24 October 2012
Typing - and Retyping On the Road
In Matt’s last blog Film and On the Road, he referenced Truman Capote’s quote (often misquoted),'That's not writing. That's typewriting.' At the time, a dim memory surfaced in my foggy brain, only to disappear again almost immediately. But it reappeared at the weekend, when a friend and I were browsing in the wonderful bookshop at the Whitechapel Gallery. My friend suddenly waved in front of me a copy of Kenneth Goldsmith’s Uncreative Writing: managing language in the digital age. And then I remembered – Goldsmith includes a piece in the book entitled ‘Retyping On the Road.’ He talks of meeting some students who had been given assignments to write a piece in the style of their favourite author. One had chosen Kerouac and complained at how meaningless the exercise had seemed. Goldsmith thought she would have been better off going on her own road trip, - but then came to a another conclusion. He recalled often seeing art students engaged in copying old masters – and wondered if such ‘copying’ could be applied to literature, quoting from Walter Benjamin’s Reflections ‘the power of the text is different when it is read from when it is copied out.’ Perhaps the student could retype some (or even better, all) of On the Road, and she might thereby succeed in getting ‘inside the text.'
The British artist Simon Morris came across Goldsmith’s suggestion and decided to carry it out. Using the scroll edition of On the Road, he began to retype one page a day from the book on his blog Getting Inside Jack Kerouac's Head. He began on May 31, 2008 with that first sentence ‘I first met Neal not long after my father died,’ (of course, I immediately wondered why he had omitted the second met – it should be 'I first met met Neal'), and continued to the end of the page (ending in mid sentence), then continued the next day with the next page and so on. Every day he would spend c.20 minutes typing a page, finally completing his task in March 2009. Morris says that he would proofread each page, checking for mistakes (so how did he miss that met met?). Having never read the book before, he describes it as ‘the most thrilling read/ride of my life,’ and talks of the insights he gained into Kerouac’s writing. Goldsmith picks up on the fact that Morris found himself accidentally adding his own words – as Kerouac’s ‘shorthand’ allows the reader to complete sentences in their heads. Morris would then delete his own additions in the checking process, but acknowledges that he might have missed some. Goldsmith suggests that Morris’s appropriation of the text ‘need not be a mere passing along of information,’ but something more creative which could lead to ‘producing different versions and additions – remixes even- of an existing text.’ Appropriation and re-purposing are of course recurring themes in Goldsmith’s writing – often controversial but always challenging and thought-provoking (see for example, his piece in The Chronicle of Higher Education).

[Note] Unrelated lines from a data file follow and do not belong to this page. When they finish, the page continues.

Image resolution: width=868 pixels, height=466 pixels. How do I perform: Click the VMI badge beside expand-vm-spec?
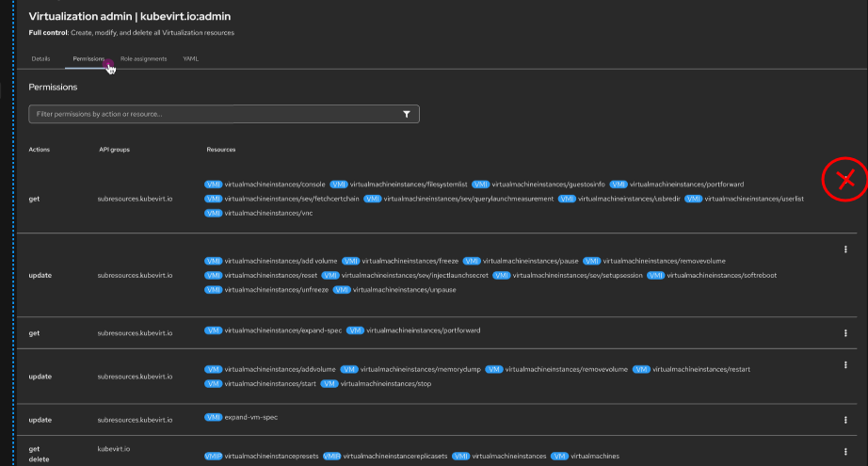coord(212,416)
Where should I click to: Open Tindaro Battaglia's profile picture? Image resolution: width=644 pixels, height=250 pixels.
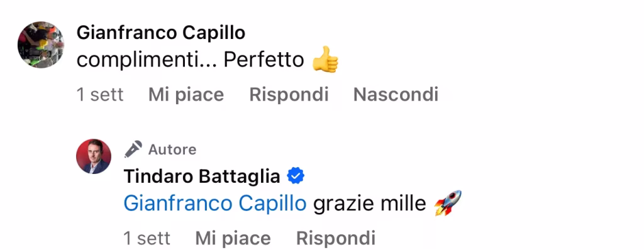94,156
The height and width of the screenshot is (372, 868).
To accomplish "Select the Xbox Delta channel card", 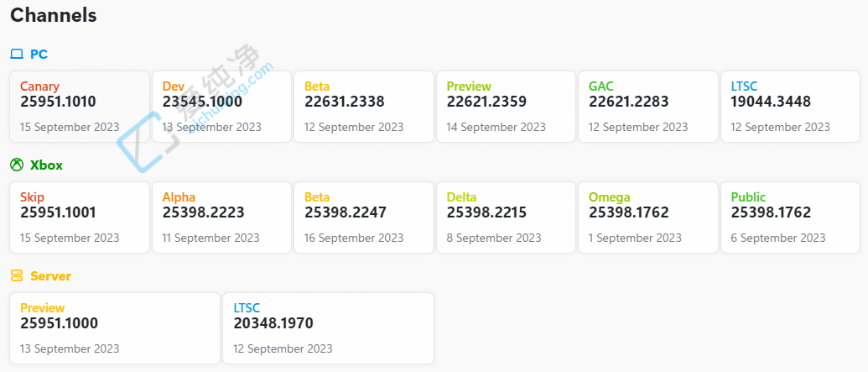I will click(x=506, y=217).
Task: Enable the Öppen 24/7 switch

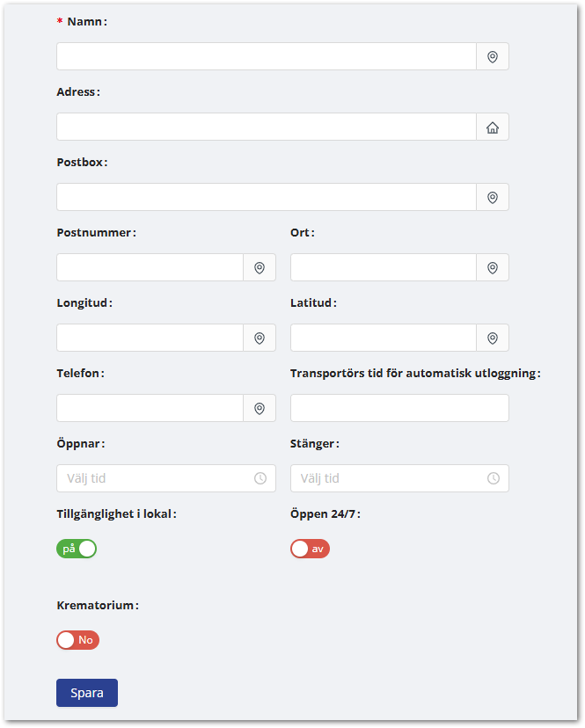Action: click(310, 549)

The web was the perfect conduit for Morris’s performative project – predigital it would have been an altogether different proposition. So the rather surprising culmination to the project was the publication – in print – of Morris’s Getting Inside of Jack Kerouac’s Head. The book mimics almost exactly the design and typography of the Penguin edition of On the Road (google it), and includes Morris's blog, but commences with the last blog and works backwards. As Goldsmith comments, ‘it was jarring to see a blog-driven project reborn as print.’ For me, it's a step too far - the blog I get, but not the book.
So has the project been a success for Morris? ‘One would hope for some truly profound response but really there is none. I don’t feel anything at all. A bit like Jack Kerouac’s own journey on the road and into himself in search of something he never really finds…… all I can really say with any certainty is I’ve never spent such a long time with a book or thought about any book as much.'
For those of you wishing to engage with Kerouac's own typing, the On the Road scroll is on display at the Library until December 27.